▶ _BRIEF_:
The answer must be the lines from the one that holds "Screen dimensions: 1270x952" through the final line of the data, copied exactly, with no pictures.

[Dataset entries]
======

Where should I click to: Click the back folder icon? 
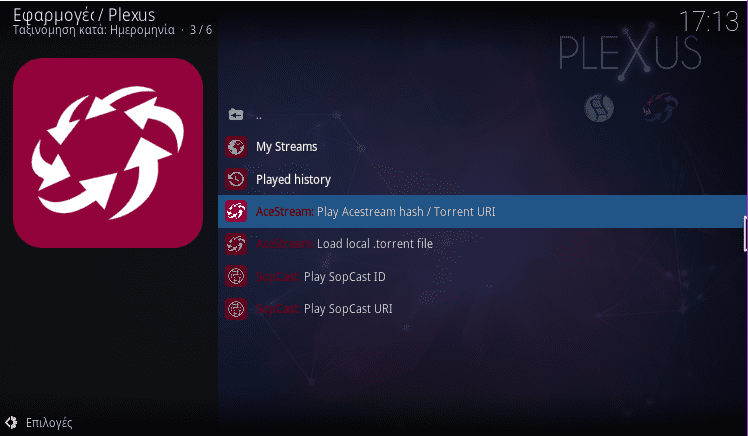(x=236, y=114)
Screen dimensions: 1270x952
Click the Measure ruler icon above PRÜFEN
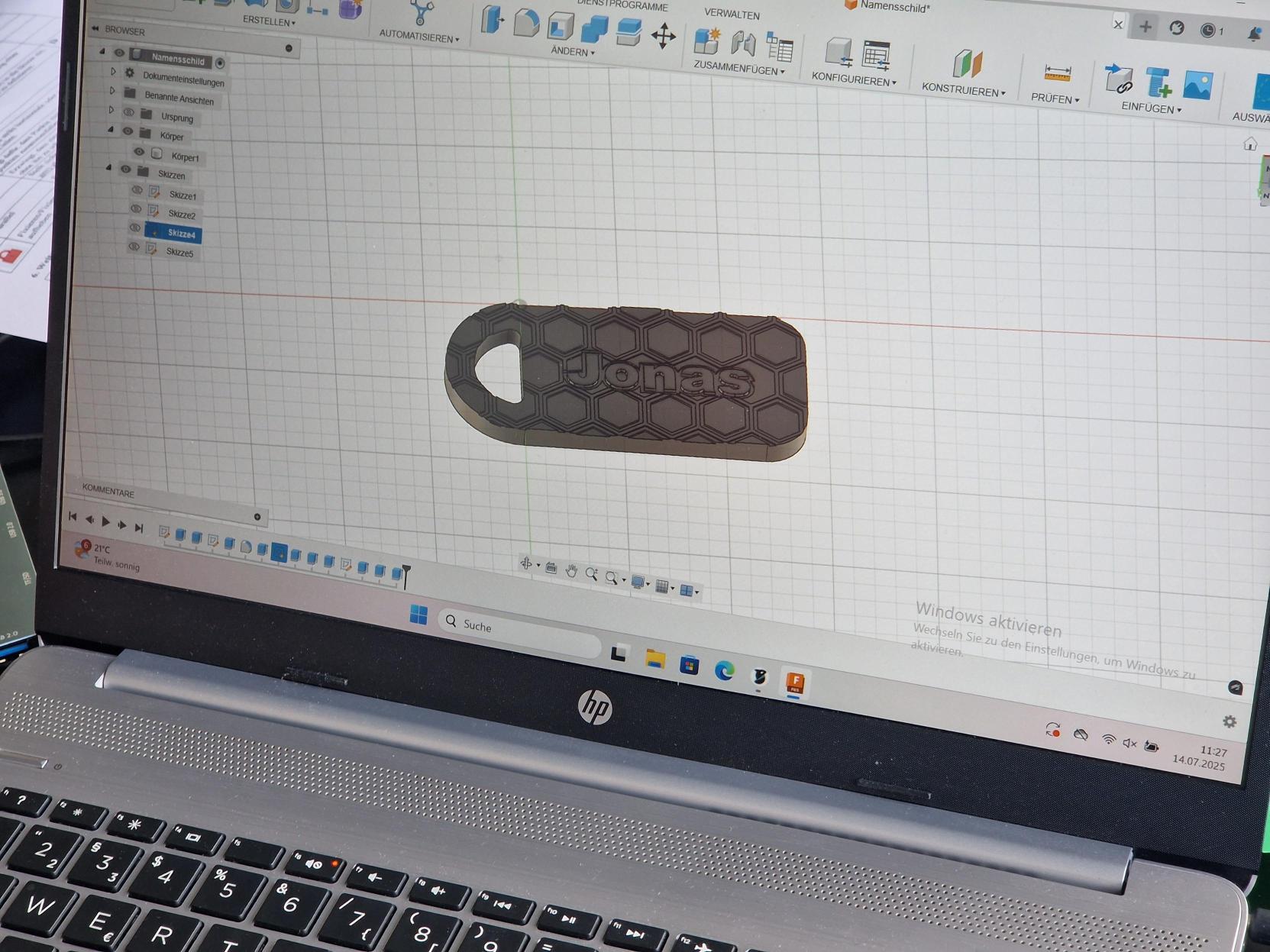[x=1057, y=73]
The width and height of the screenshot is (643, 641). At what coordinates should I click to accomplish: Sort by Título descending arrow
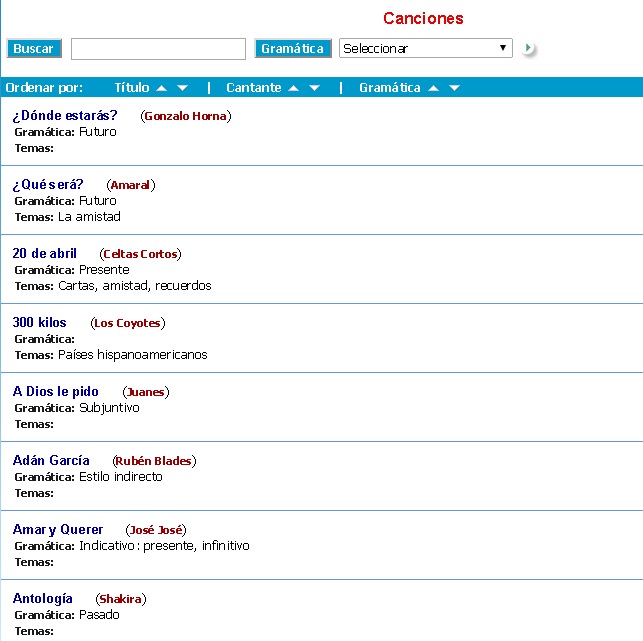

======

▶ _TASK RESPONSE_:
Screen dimensions: 1270x952
Click the Measure ruler icon above PRÜFEN
[x=1057, y=73]
The width and height of the screenshot is (643, 641). At what coordinates should I click to accomplish: Sort by Título descending arrow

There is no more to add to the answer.